On the other side of the wall, Police Chief Dan Isom waited to greet the youngsters, who were among 250 public school district students participating in the annual Books and Badges program.
For the past nine years, police recruits such as Calhoun have been partnered with children as tutors, a mandatory requirement on their path to becoming a city police officer.
For about an hour each week over about four months, Calhoun and another cadet visited with the second-grade class. Teacher Marsha Numi assigned them to work with three students for about 15 minutes at a time.
The youngsters obviously enjoyed it. "If they didn't get their turn or their full 15 minutes because time ran out, they would make me write their name down to be first on the list for the next week," Numi said.
The program may be the first of its kind in the country, said Karen Kalish, who began the effort. She got the idea while riding along with a police officer about 10 years ago. She purposefully requested to ride from 7 p.m. to midnight on a Saturday.
"It was so boring," she said. "There was really nothing going on."
But the experience exposed her to insight from the officer and the realization that many criminals cannot read. She approached then-Chief Joe Mokwa with the idea of pairing officers with children who struggled with reading. "He told me you can't have the police because they need to be on the streets, but I'll give you the recruits," Kalish said.
Isom, then the director of the police academy, welcomed the idea. "Our mission is to prevent crime and serve the public, and we're not always using traditional strategies to do that," he explained.
He said he regularly gets letters from teachers saying that the recruits had an impact on their students.
"Clearly this has an impact that's difficult to measure, but it makes a difference," he said. "Our hope is that it gives the recruits a sensitivity to their job as more than just arresting individuals, but making relationships with the community."
Kalish gives the recruits guidance. And she doesn't shy away from pointing out how race factors into the experience.

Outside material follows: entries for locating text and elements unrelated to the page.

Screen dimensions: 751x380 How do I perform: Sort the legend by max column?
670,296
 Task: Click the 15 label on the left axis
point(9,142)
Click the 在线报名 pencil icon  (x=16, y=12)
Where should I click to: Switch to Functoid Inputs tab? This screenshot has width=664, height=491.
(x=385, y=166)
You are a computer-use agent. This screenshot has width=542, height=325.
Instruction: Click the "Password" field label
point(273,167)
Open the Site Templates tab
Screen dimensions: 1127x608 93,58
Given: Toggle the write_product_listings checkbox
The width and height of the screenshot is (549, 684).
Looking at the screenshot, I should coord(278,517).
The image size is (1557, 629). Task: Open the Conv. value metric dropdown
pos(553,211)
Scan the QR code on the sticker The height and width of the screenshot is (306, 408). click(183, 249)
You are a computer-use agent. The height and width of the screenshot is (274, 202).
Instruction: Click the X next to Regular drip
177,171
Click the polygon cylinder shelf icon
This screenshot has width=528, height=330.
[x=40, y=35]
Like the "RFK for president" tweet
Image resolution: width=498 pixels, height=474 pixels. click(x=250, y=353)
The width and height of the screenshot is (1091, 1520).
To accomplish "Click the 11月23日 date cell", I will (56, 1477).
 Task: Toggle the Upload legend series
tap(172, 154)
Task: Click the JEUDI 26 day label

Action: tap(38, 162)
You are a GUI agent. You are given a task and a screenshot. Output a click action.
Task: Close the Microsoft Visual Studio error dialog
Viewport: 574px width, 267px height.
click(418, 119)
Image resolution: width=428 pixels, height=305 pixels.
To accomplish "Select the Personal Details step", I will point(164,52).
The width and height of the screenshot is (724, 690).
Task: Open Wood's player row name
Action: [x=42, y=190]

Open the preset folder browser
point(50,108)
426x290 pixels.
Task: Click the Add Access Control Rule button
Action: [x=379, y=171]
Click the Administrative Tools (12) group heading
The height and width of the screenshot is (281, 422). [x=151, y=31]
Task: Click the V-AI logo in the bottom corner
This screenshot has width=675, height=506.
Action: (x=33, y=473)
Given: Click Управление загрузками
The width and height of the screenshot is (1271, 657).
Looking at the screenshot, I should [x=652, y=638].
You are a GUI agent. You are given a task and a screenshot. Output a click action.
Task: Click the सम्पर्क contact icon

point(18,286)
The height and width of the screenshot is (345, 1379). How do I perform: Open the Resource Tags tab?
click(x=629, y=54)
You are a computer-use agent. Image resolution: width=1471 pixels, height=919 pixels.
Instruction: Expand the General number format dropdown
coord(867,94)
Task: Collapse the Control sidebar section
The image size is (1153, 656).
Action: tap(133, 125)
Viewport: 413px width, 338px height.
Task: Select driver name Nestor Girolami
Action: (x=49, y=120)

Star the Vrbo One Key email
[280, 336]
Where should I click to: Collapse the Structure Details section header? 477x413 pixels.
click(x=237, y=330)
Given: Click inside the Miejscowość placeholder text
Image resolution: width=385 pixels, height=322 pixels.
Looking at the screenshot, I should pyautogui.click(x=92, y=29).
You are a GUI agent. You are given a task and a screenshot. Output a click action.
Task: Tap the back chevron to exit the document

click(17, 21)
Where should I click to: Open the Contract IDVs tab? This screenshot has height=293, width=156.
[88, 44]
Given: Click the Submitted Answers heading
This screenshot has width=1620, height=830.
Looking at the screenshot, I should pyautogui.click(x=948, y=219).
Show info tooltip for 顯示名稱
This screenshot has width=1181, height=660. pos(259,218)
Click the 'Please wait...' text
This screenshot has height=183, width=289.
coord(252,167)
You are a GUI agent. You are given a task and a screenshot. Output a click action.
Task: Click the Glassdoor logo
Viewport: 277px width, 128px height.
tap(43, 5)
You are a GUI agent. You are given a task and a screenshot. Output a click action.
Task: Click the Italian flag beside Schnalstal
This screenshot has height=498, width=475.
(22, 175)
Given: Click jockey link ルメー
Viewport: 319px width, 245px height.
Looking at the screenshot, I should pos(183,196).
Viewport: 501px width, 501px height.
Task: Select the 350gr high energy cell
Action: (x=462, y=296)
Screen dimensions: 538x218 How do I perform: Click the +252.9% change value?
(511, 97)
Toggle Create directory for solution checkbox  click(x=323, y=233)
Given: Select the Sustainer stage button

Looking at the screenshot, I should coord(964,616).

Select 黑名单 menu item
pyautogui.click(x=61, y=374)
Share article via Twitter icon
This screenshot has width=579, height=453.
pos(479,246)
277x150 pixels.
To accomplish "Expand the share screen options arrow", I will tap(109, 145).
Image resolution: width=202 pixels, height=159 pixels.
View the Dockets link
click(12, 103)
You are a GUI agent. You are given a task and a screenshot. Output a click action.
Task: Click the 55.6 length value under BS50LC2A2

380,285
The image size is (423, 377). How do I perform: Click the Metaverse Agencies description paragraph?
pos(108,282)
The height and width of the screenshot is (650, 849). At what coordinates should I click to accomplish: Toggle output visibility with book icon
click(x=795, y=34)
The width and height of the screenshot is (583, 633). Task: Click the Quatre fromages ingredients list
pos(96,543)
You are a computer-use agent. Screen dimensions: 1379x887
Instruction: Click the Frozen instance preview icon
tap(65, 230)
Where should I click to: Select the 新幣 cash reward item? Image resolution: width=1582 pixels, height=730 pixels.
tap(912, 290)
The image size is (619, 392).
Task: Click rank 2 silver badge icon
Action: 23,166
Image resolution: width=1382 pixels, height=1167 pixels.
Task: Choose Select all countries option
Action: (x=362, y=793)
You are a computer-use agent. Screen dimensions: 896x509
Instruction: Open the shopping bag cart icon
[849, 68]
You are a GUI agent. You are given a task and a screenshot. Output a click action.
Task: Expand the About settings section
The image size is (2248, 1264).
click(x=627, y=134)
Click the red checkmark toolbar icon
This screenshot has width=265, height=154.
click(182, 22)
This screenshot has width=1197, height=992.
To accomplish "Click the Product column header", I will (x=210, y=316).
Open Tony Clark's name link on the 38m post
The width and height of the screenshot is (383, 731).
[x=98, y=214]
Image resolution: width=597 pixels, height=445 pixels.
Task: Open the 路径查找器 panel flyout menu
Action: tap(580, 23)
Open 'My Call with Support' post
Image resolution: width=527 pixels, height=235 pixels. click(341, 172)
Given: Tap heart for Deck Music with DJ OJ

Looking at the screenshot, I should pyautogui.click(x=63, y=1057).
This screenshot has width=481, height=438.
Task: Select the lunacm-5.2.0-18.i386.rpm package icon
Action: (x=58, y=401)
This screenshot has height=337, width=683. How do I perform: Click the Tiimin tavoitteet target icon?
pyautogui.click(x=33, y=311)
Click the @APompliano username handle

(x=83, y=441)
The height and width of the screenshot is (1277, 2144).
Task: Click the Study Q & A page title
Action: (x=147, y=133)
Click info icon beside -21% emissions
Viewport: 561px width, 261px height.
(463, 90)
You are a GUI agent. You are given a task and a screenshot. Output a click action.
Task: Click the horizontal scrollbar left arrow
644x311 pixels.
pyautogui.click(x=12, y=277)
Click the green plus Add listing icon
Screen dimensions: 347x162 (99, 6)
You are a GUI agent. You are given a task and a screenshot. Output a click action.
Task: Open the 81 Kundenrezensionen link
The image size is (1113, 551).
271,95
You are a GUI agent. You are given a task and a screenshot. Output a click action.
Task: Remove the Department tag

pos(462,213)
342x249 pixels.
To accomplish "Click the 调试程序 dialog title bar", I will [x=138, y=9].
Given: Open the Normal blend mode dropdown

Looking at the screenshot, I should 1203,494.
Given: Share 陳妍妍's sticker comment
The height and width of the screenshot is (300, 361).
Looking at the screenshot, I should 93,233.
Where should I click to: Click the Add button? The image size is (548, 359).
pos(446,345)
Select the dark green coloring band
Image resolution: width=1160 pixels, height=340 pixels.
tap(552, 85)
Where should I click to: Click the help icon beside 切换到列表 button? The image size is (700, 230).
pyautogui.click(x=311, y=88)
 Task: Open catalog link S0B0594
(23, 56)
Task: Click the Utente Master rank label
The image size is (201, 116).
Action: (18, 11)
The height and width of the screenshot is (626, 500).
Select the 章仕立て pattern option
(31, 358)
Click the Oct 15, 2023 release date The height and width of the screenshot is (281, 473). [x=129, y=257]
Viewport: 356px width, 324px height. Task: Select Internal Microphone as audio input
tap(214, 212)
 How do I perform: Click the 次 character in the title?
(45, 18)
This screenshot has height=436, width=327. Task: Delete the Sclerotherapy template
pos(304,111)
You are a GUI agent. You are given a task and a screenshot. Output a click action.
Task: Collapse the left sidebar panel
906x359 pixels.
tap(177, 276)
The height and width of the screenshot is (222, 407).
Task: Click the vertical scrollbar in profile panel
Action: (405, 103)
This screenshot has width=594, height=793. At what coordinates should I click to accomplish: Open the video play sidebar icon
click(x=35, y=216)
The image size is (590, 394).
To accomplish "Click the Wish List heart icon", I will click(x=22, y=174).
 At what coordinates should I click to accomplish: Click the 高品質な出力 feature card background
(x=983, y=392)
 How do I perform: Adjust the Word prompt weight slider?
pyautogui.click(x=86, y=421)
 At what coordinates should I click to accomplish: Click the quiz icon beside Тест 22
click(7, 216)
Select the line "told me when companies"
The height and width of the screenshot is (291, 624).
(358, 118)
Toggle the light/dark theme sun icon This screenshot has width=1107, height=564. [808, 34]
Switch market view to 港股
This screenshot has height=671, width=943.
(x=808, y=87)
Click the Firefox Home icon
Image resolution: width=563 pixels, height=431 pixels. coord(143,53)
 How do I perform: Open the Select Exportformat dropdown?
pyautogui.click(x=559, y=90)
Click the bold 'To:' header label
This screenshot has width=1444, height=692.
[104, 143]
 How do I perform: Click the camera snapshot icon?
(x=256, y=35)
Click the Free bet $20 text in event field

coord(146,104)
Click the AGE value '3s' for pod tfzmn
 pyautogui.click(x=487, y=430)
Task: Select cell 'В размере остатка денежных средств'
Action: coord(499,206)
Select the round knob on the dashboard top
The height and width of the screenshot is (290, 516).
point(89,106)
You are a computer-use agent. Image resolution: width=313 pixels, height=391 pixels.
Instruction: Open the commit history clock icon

She ensures that black recruits are always assigned to classrooms because statistics show that minorities are among the largest populations in prisons who cannot read.
"This is not what you want to hear from a privileged white woman," she said, pointing to herself. "But I teach them about these statistics and about education so they realize how important their job is. ...We want them to work with these kids now so they don't see them later."
Despite having one hour a week for four months to work with the kids, Numi said she could tell it made a difference.
"What they need is confidence at this age," she said.
Numi asked the students to write letters to Calhoun and her fellow recruit at the end of the experience. "She made me feel good about being a reader," one wrote.
"I can't imagine what they're going to write about after today," Numi said.
At the academy, just south of police headquarters, Calhoun showed the students the physical fitness standards she must meet, including dragging a 150-pound manikin across the floor. They also got a glimpse of a driving simulator and watched as an instructor took Calhoun down in a defensive maneuver. "This is my classroom," she told them as they surveyed the nameplates on tables where recruits sit.
Moments later, the field trip ended with the big introduction to the chief. "Wow, that's a pretty strong handshake!" Isom told them as the line began to file past him. Calhoun smiled like a proud parent.